Sarahi, inmigrante guatemalteca, fue arrestada con sus hijas por equivocarse de ruta y acercarse a la frontera. El caso expone prácticas inhumanas en los centros de detención fronterizos.
Detroit, abril de 2025 — Lo que debía ser una salida familiar común a Costco se convirtió en una pesadilla para Sarahi, una madre inmigrante guatemalteca que vive en Michigan. El pasado 8 de marzo, un error del GPS la condujo, junto a sus dos pequeñas hijas y su hermano, hacia la frontera con Canadá, en Windsor, Ontario. Allí fueron interceptados por agentes de inmigración de EE.UU., que los detuvieron bajo sospecha de ingreso ilegal al país.

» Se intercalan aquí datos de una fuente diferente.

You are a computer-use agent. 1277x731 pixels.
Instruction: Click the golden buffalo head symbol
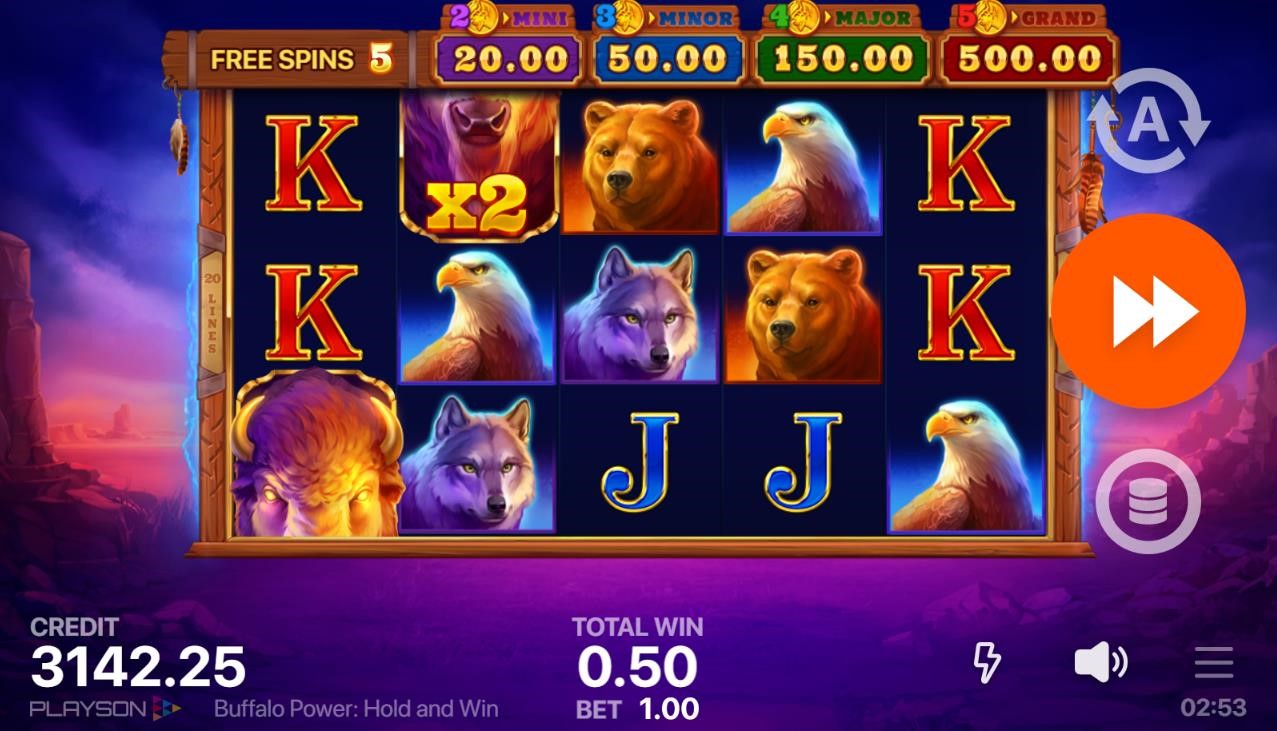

⚠️ Una confusión que terminó en una celda
Sarahi, de 30 años, explicó que su GPS la llevó sin saberlo hacia un Costco ubicado del lado canadiense. Tanto ella como su hermano carecen de estatus legal en Estados Unidos, aunque sus hijas (de uno y cinco años) son ciudadanas estadounidenses.
Los agentes fronterizos los separaron, y Sarahi fue presionada para firmar documentos que reconocían una entrada ilegal al país, aunque técnicamente nunca lo cruzó. También se le ofreció la opción de enviar a sus hijas a casa, pero se negó:
“Prefería pasar todo con ellas antes que dejarlas solas”, relató.
🧊 Días en una “caja negra” sin ventanas ni atención médica
Durante cinco días, Sarahi y su familia estuvieron detenidos en condiciones extremadamente precarias:
- Alimentación mínima: sopa instantánea, avena, macarrones.
- Sin medicamentos: su hija menor presentó fiebre y no recibió atención.
- Sin acceso a un abogado ni comunicación con su consulado.
“Los centros de detención de la Patrulla Fronteriza (CBP) son una caja negra donde la gente desaparece”, denunció su abogado Ruby Robinson, del Michigan Immigrant Rights Center.
Finalmente, las niñas fueron entregadas a una cuñada y Sarahi fue liberada al día siguiente. Su hermano, sin embargo, fue deportado a Guatemala.
👁 No es un caso aislado: 210 personas detenidas por “giros equivocados”
La congresista estadounidense Rashida Tlaib visitó recientemente el centro de detención en el puente Ambassador, donde denunció que entre enero y marzo de 2025:
- Más de 210 personas fueron detenidas.
- El 90% llegó al punto fronterizo por error de navegación.
- Algunos incluso intentaron suicidarse dentro del centro.
“Un simple giro equivocado no puede ser una sentencia de desaparición”, dijo Tlaib. “Es cruel e inhumano detener familias en nuestra frontera norte.”
Cuando la geografía se convierte en una trampa migratoria
El caso de Sarahi no es solo una historia individual, sino un espejo de cómo los errores de sistema se convierten en traumas humanos.
En un país donde el acceso legal no está garantizado en los centros de detención, cada paso en falso puede terminar con la separación de familias y deportaciones arbitrarias.
¿Cómo es posible que un mapa erróneo pueda costarte la patria, la familia o incluso la dignidad?